In the prime number theorem, the main difficulty is that it is hard to eliminate the case where the limit does not exist and instead oscillates between some values, i.e., a lot of effort is needed in justifying your first statement $\displaystyle \lim_{x \rightarrow \infty} \frac{\psi(x)}{x} =c$ You can get bounds for $A = \limsup_{x \to \infty} \dfrac{\psi(x)}{x}$ and $a = \liminf_{x \to \infty} \dfrac{\psi(x)}{x}$. In fact, Selberg proved that (before his elementary proof with Erdos) that $A+a = 2$. The crux in the case of PNT is showing that $A = a$.

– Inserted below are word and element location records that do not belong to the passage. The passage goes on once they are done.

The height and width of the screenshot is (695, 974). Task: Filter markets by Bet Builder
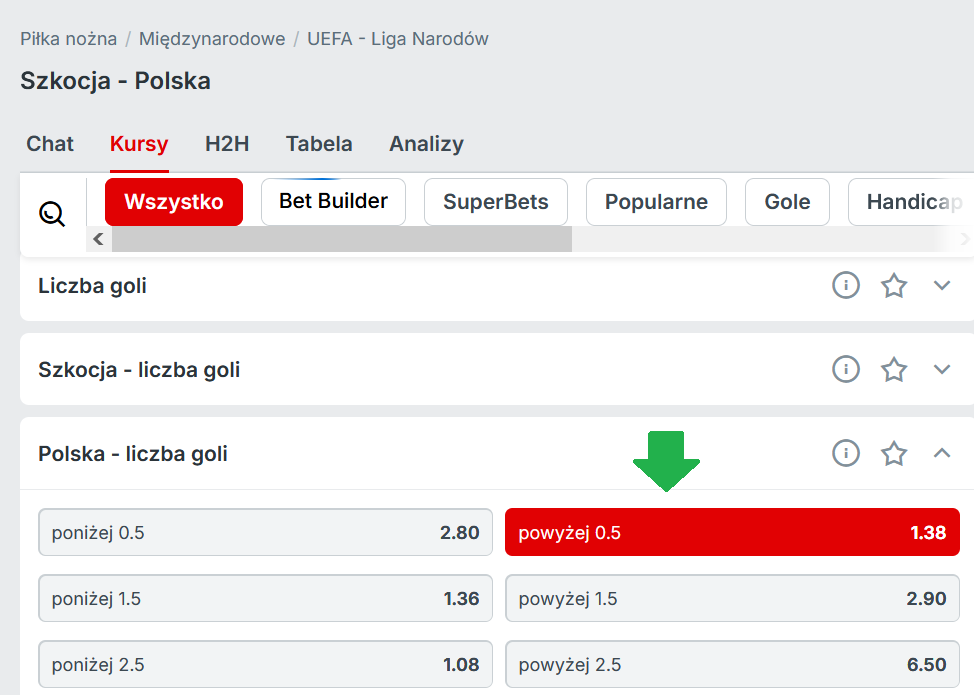(333, 202)
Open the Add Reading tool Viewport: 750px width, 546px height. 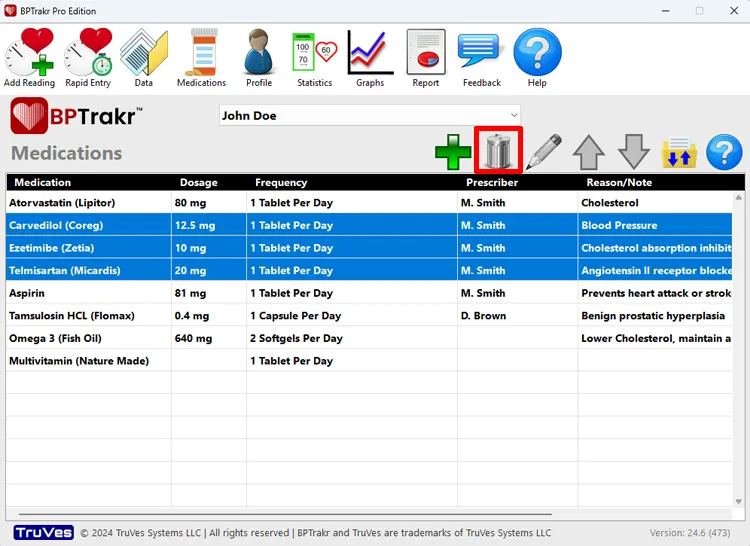click(x=29, y=58)
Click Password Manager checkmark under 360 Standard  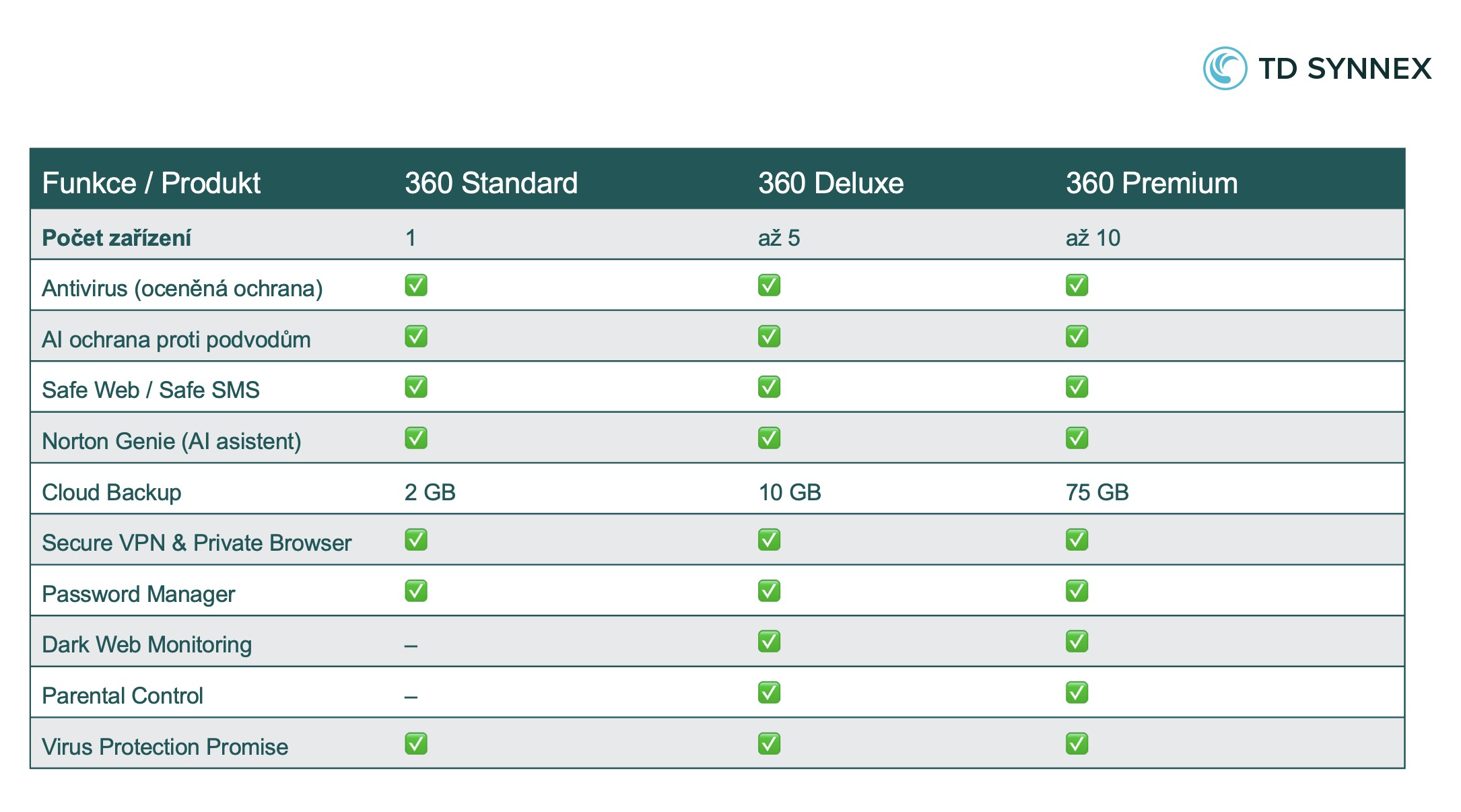(415, 591)
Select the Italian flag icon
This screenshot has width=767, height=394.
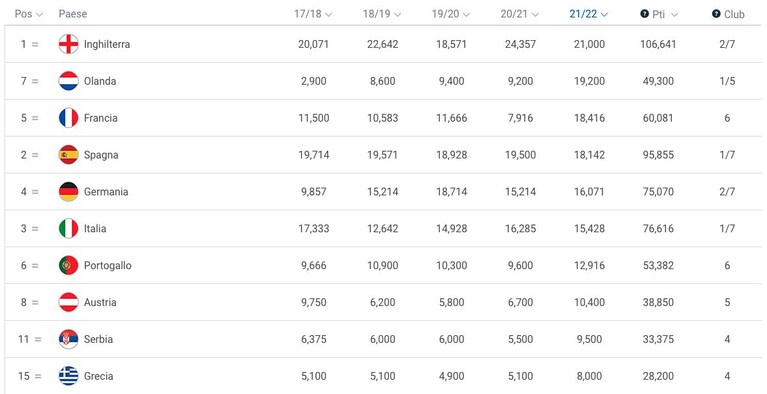[68, 229]
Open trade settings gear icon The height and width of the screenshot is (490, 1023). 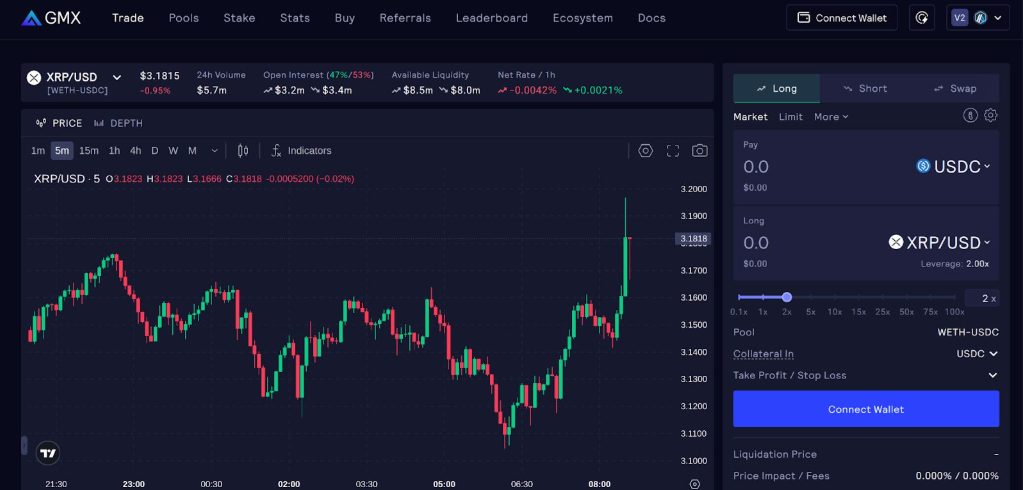[x=990, y=116]
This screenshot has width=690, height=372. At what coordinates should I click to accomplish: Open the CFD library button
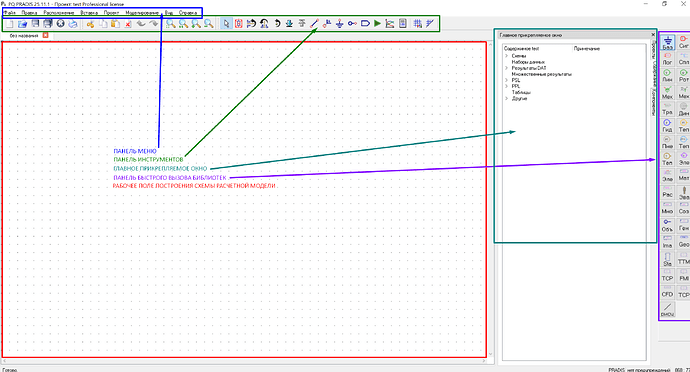coord(668,291)
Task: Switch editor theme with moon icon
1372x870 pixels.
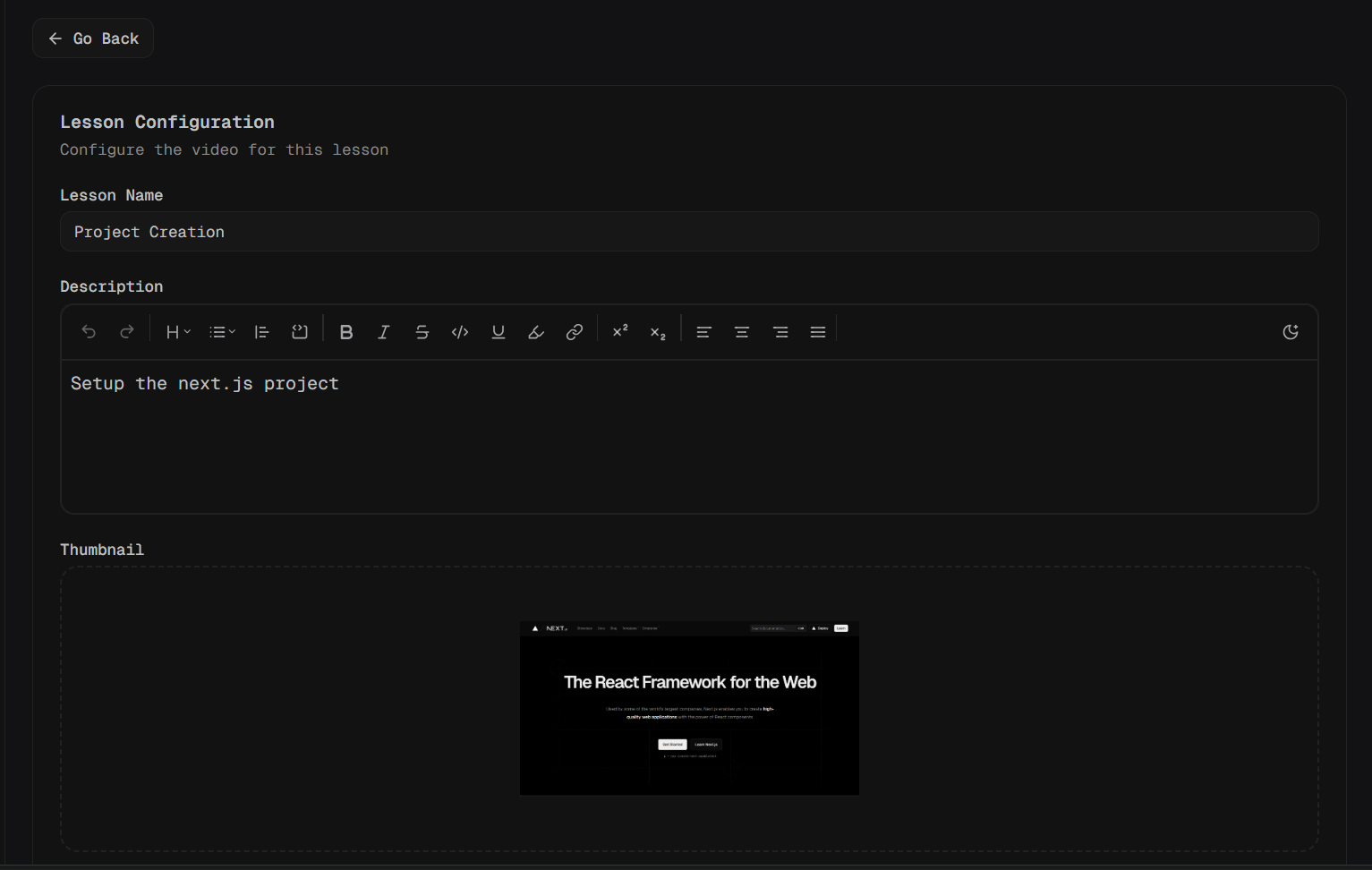Action: tap(1291, 332)
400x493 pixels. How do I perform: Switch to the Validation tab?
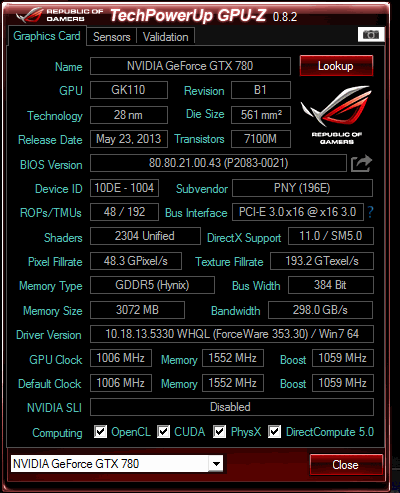pos(166,37)
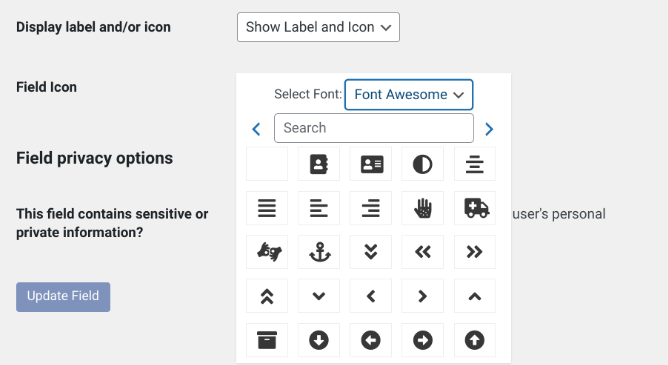Pick the archive box icon
This screenshot has height=365, width=668.
(267, 340)
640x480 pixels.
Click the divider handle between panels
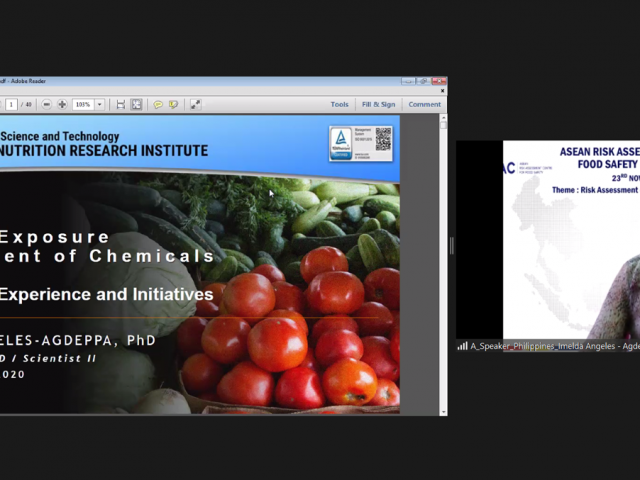[x=451, y=245]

Once you prove that this limit exists, then it is relatively easy to get its value to be $1$.
EDIT
A better way to write out what you have written would be as follows:
First prove that
\begin{align*} \sum_{d \leq N} \dfrac{\Lambda(d)}d &= \log N + \mathcal{O}(1) \end{align*} The proof for this goes as follows. We have that $\log(N!) = N \log N + \mathcal{O}(N)$. Also, \begin{align} \log(N!) & = \sum_{d \leq N} \Lambda(d) \left \lfloor \dfrac{N}d \right \rfloor = \sum_{d \leq N} \Lambda(d) \left( \dfrac{N}d + \mathcal{O}(1)\right)\\ & = N \sum_{d \leq N} \dfrac{\Lambda(d)}d + \mathcal{O} \left(\sum_{d \leq N} \Lambda(d)\right) = N \sum_{d \leq N} \dfrac{\Lambda(d)}d + \mathcal{O} \left(N\right) \end{align} Hence, $\sum_{d \leq N} \dfrac{\Lambda(d)}d = \log N + \mathcal{O}(1)$ Now use Abel summation technique or by writing $\sum_{d \leq N} \dfrac{\Lambda(d)}d$ as $\displaystyle \int_{2^-}^x \dfrac{\psi(t)}{t}dt$ and performing integration by parts to conclude that to conclude that if $\lim_{x \to \infty} \dfrac{\psi(x)}x = c$ exists, then $c=1$.